* [What to produce]:
Return the lines in the records below verbatim, starting at the line with "Screen dimensions: 936x382" and continuing through the last line of the records.

* [Records from a data source]:
——————

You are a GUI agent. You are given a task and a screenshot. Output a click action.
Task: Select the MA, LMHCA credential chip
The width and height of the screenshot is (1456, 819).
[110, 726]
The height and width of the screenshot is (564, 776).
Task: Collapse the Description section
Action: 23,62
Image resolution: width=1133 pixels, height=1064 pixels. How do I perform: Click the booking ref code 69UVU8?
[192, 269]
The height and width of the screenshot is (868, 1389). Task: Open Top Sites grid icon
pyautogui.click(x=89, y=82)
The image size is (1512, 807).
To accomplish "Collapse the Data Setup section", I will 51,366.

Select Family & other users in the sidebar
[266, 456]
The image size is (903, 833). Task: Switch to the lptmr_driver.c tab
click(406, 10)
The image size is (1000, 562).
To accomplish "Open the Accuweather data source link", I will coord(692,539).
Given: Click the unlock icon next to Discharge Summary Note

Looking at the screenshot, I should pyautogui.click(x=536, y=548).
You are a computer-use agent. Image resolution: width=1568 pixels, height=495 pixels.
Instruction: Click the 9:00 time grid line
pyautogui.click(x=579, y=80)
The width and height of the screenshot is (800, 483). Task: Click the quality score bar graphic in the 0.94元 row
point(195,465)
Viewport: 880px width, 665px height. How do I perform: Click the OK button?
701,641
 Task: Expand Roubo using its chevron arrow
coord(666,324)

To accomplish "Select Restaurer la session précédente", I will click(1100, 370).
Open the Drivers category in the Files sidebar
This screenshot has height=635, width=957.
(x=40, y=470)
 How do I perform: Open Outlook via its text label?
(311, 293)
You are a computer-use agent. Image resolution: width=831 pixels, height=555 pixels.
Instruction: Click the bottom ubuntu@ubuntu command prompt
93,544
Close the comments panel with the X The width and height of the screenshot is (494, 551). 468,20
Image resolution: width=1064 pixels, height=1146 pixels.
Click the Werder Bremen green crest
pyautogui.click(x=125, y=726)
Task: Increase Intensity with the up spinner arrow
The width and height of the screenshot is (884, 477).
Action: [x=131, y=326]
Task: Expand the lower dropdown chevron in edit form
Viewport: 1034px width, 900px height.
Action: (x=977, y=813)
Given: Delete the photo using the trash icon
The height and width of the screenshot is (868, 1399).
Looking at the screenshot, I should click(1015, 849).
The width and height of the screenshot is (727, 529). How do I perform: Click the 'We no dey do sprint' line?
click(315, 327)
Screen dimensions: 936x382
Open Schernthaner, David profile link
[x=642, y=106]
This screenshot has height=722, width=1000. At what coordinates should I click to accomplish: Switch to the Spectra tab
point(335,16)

——————

* [Reply]:
Screen dimensions: 936x382
Open Schernthaner, David profile link
[x=642, y=106]
This screenshot has height=722, width=1000. At what coordinates should I click to accomplish: Switch to the Spectra tab
point(335,16)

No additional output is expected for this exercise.